Hisazaki, K, Hasegawa, K, Kaseno, K, Miyazaki, S, Amaya, N, Shiomi, Y, Tama, N, Ikeda, H, Fukuoka, Y, Morishita, T, et al
Heart and vessels. 2019;(3):509-516
Abstract
Experimental data suggest that cryoenergy is associated with less endothelial damage and thrombus formation than radiofrequency energy. This study aimed to compare the impact of pulmonary vein isolation (PVI) on the endothelial damage, myocardial damage, inflammatory response, and prothrombotic state between the two latest technologies, second-generation cryoballoon (CB2) and contact force-sensing radiofrequency catheter (CFRF) ablation. Eighty-six paroxysmal atrial fibrillation (AF) patients (55 men; 65 ± 12 years) underwent PVI with either the CB2 (n = 64) or CFRF (n = 22). Markers of the endothelial damage (L-arginine/asymmetric dimethylarginine [ADMA]), myocardial injury (creatine kinase-MB [CK-MB], troponin-T, and troponin-I), inflammatory response (high-sensitive C-reactive protein), and prothrombotic state (D-dimer, soluble fibrin monomer complex, and thrombin-antithrombin complex) were determined before and up to 24-h post-procedure. The total application time was shorter (1,460 ± 287 vs. 2,395 ± 571 [sec], p < 0.01) and total procedure time tended to be shorter (199 ± 37 vs. 218 ± 38 [min], p = 0.06) with CB2 than CFRF ablation. The amount of myocardial injury was greater (CK-MB: 45 ± 17 vs. 11 ± 3 [IU/l], p < 0.01) with CB2 than CFRF ablation. The L-arginine/ADMA ratio was lower (160 ± 51 vs. 194 ± 38, p = 0.028) after CB2 than CFRF ablation. Inflammatory and all prothrombotic markers were significantly elevated post-ablation; however, the magnitude was similar between the two groups.

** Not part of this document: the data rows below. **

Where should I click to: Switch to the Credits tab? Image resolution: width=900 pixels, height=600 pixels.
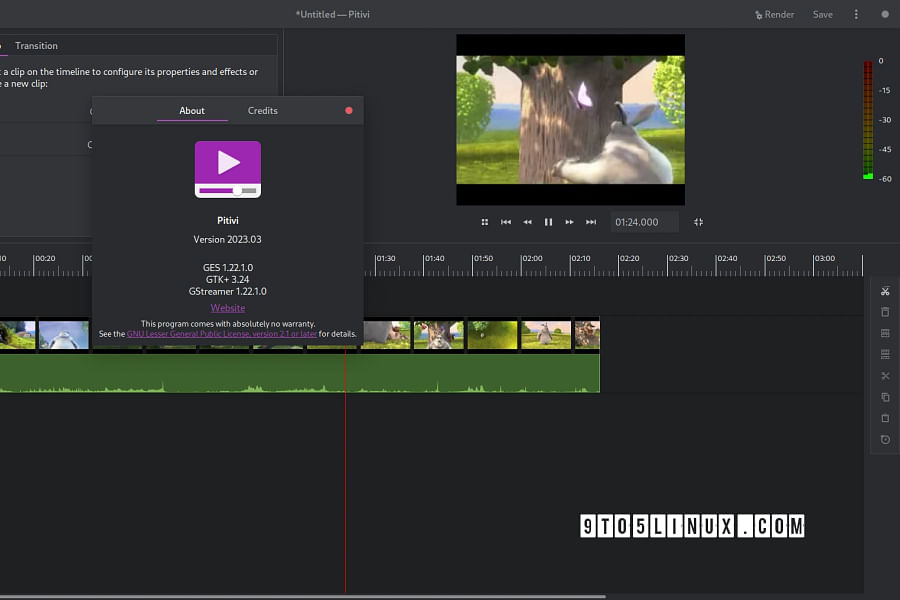[262, 110]
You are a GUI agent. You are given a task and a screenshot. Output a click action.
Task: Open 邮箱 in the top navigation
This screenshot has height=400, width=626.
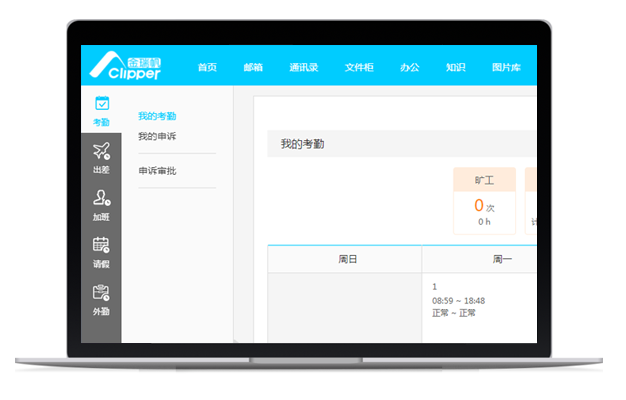[x=253, y=67]
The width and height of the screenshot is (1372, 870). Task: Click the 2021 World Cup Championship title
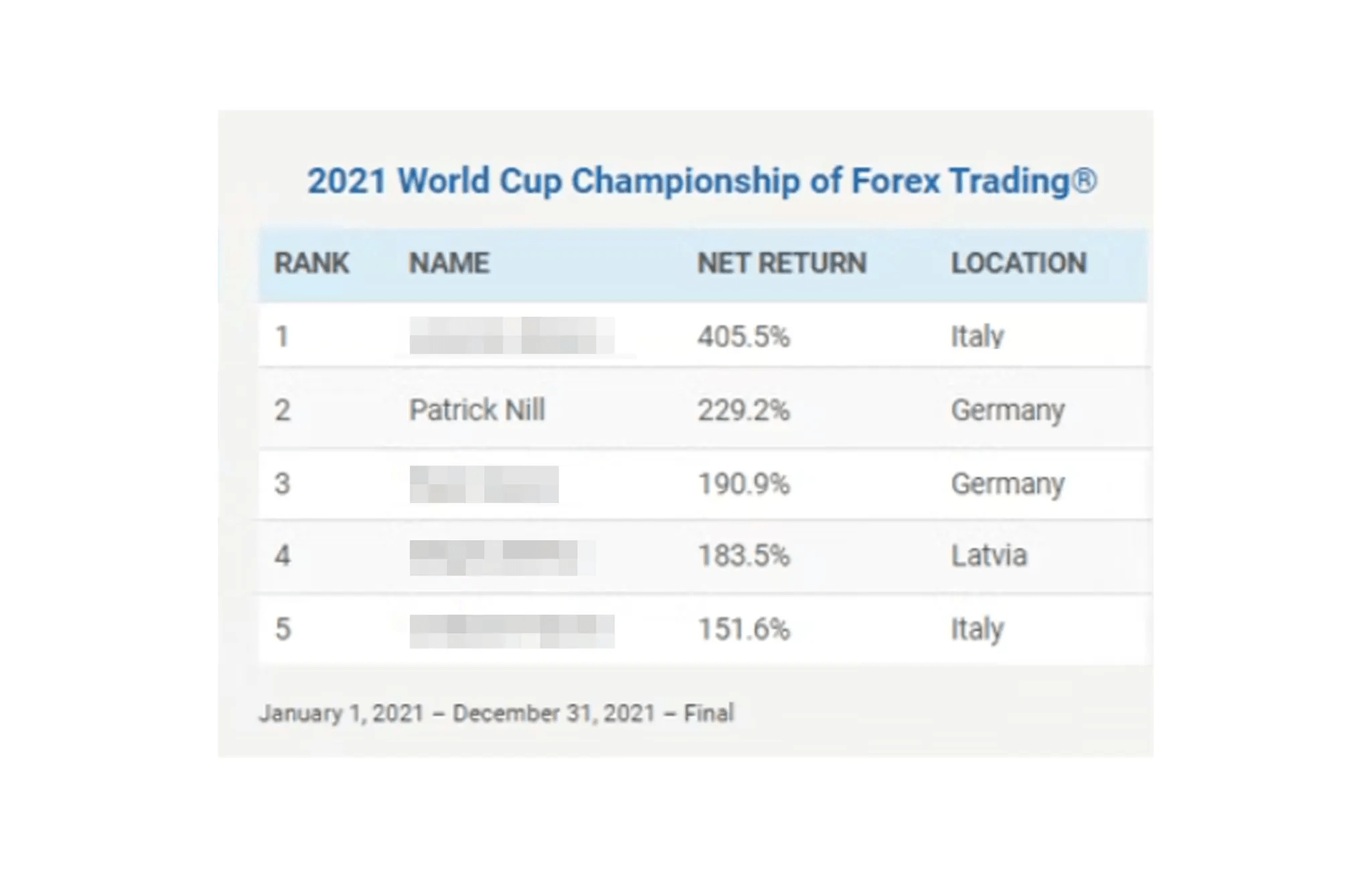pos(701,181)
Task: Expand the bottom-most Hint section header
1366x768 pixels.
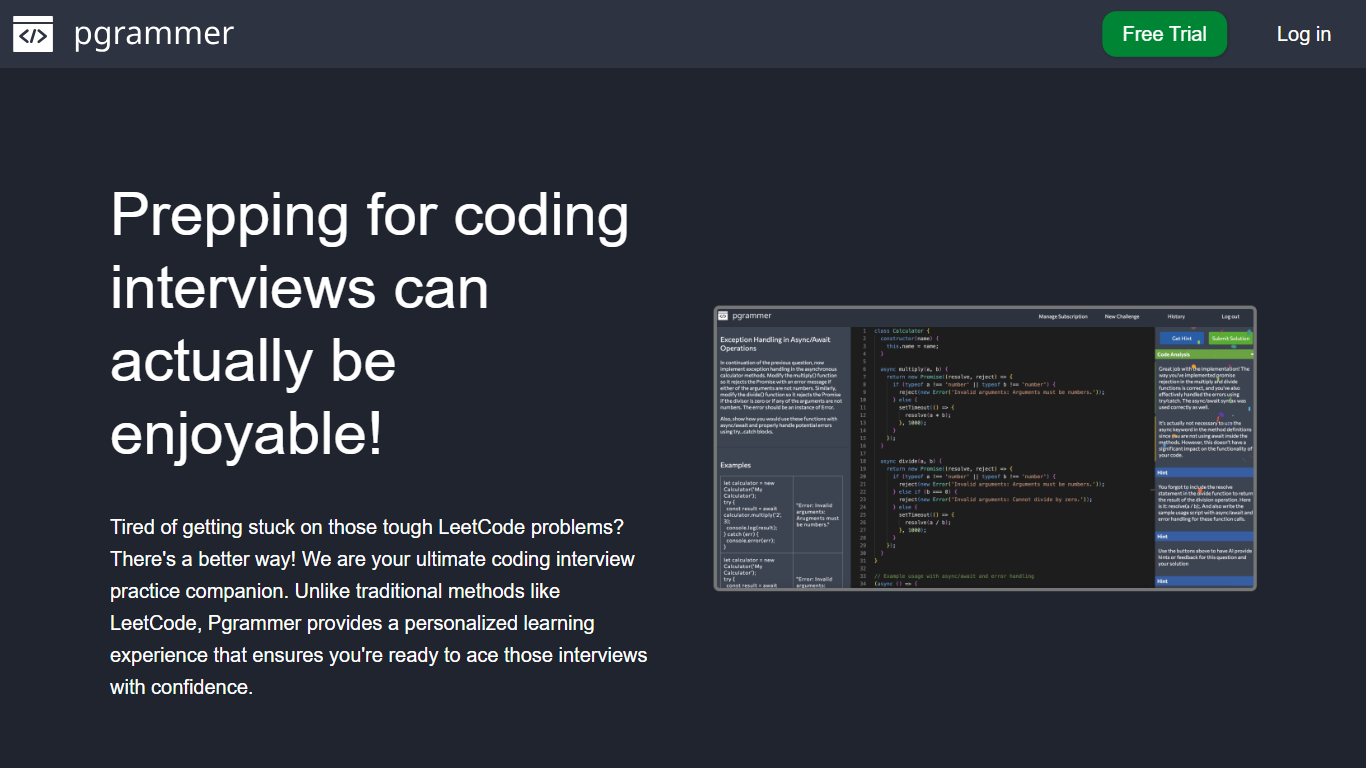Action: click(x=1204, y=580)
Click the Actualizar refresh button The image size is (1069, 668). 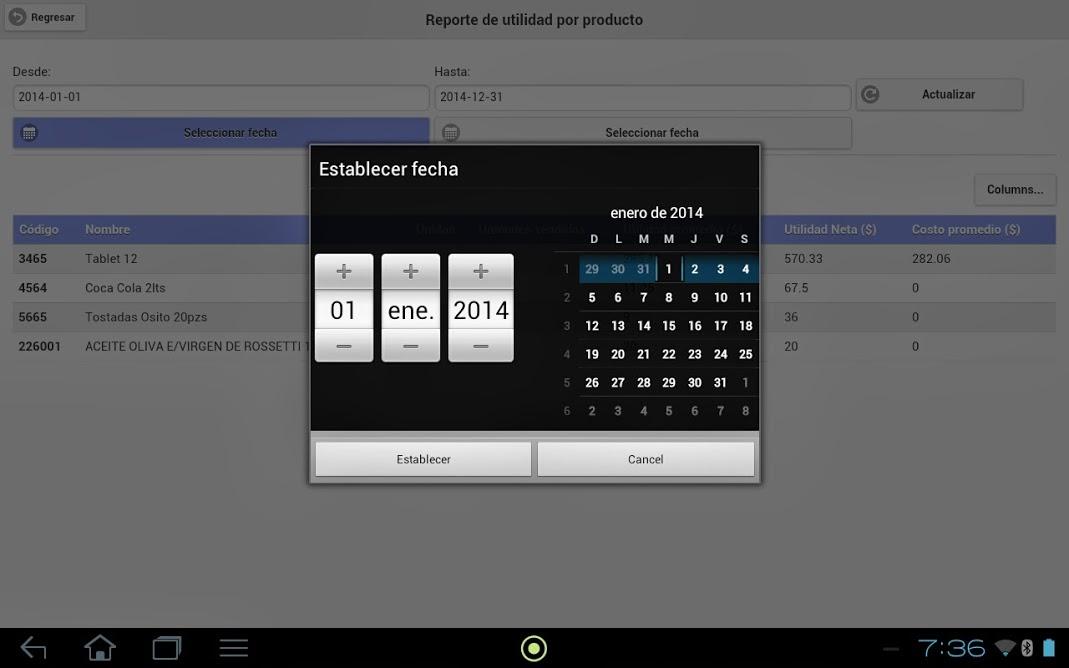[939, 94]
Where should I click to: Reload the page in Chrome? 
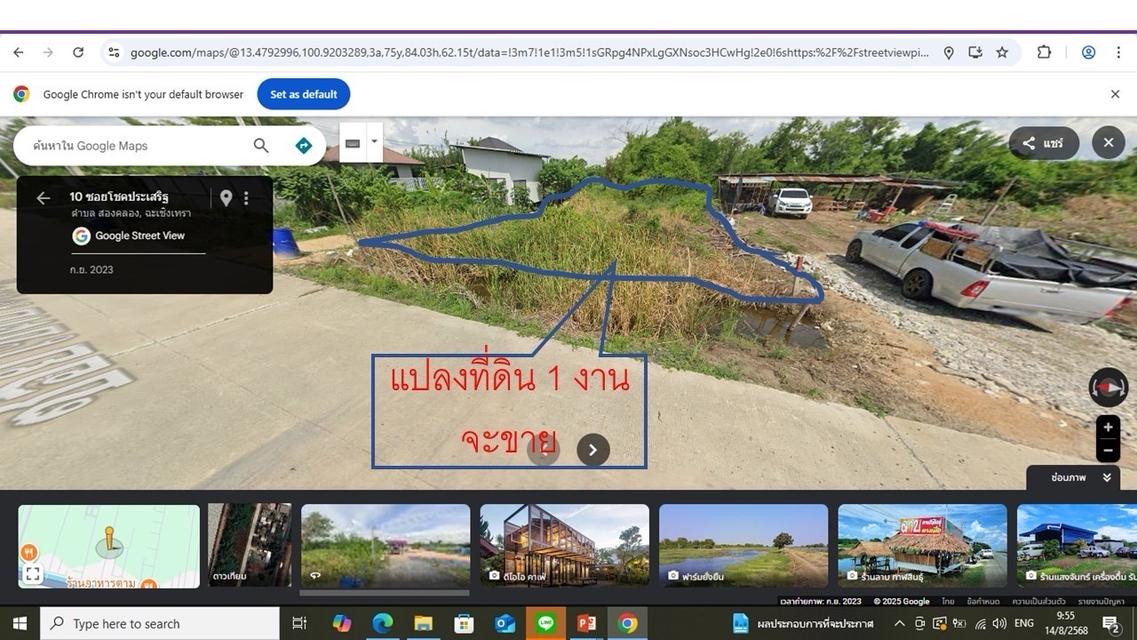pos(78,52)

During a mean follow-up of 20 ± 6 months, the single-procedure AF freedom was similar between the CB2 and CFRF groups (60/64 vs. 20/22, p = 0.82). CB2-PVI produces significantly lesser endothelial damage with greater myocardial injury than CFRF-PVI; however, similar anticoagulant regimens are required during the peri-procedural periods in both technologies.